I have three streaming jobs in Spark Structured Streaming, ds1, ds2 and ds3, each job is sink the streaming to a database:
val df1 = ...
val ds2 = ...
val ds3 = ...
ds1
.writeStream
.queryName("stream1")
.outputMode(OutputMode.Append())
.foreachBatch((ds, _) => {
MyUtils.save2Redis(ds)
})
.trigger(Trigger.ProcessingTime("2 seconds"))
.start()
ds2
.writeStream
.queryName("stream2")
.outputMode(OutputMode.Update())
.foreachBatch((ds, _) => {
MyUtils.save2Hbase(ds)
})
.trigger(Trigger.ProcessingTime("1 seconds"))
.start()
ds3
.writeStream
.queryName("stream3")
.outputMode(OutputMode.Update())
.foreachBatch((ds, _) => {
MyUtils.save2Hbase(ds)
MyUtils.save2Hbase(ds)
})
.trigger(Trigger.ProcessingTime("2 seconds"))
.start()
spark.streams.awaitAnyTermination()
Is it possible to rewrite the above Spark code to Apache Flink, as following:
val ds1 = ...
val ds2 = ...
val ds3 = ...
ds1.addSink()
ds2.addSink()
ds3.addSink()
env.execute("multi jobs")
I checked the how-to-submit-multiple-flink-jobs-using-single-flink-application and flink-runs-multiple-jobs-from-single-jar and multiple-jobs-in-the-same-apache-flink-project, and still don't understand how to do it.

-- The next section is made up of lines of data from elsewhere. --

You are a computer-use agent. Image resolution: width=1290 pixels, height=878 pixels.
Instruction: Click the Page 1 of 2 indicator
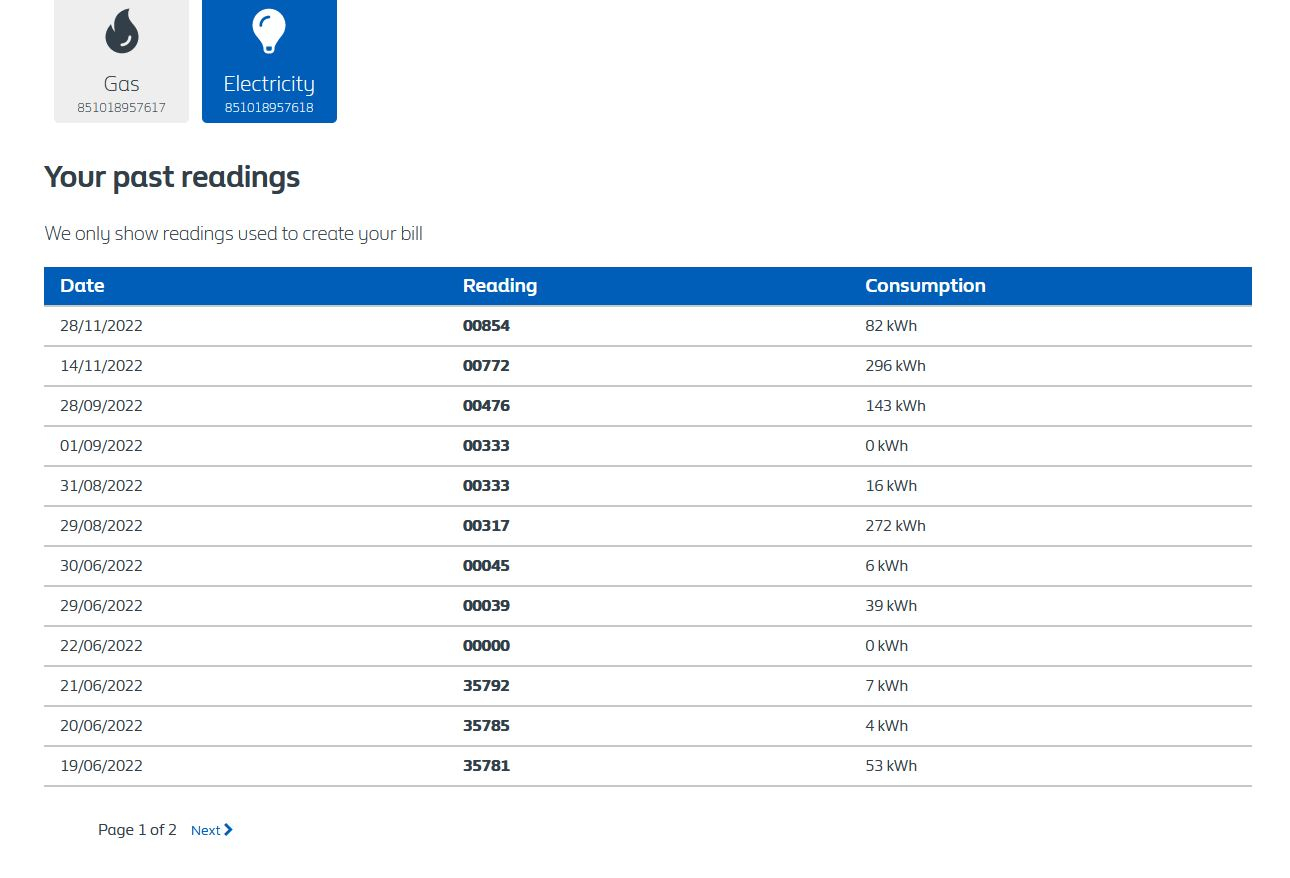137,830
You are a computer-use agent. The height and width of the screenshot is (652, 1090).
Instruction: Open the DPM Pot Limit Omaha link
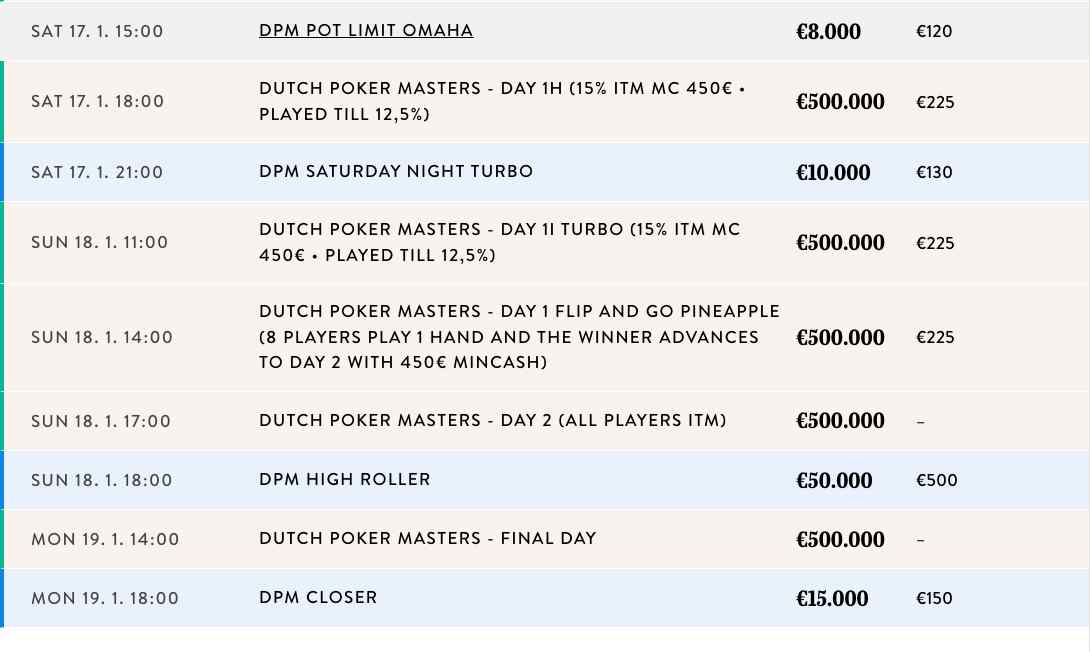point(366,31)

Does Fink have the feature like awaitAnyTermination
in Spark Structured Streaming?
You can do this in Flink. Create multiple sources, and sink data into different tables for different sources. There will be multiple independent streaming flows in job DAG if there is no data join/union between them.
One thing to note is checkpoint. In Spark job, actually there are three streaming queries and they will do checkpoint independently. But in Flink, if we put them into one Flink application, checkpoint will be synced. That means if source1 -> sink1 is slow, then checkpointing for source2 -> sink2 will also be delayed. If it matters, better separate them into different Flink jobs.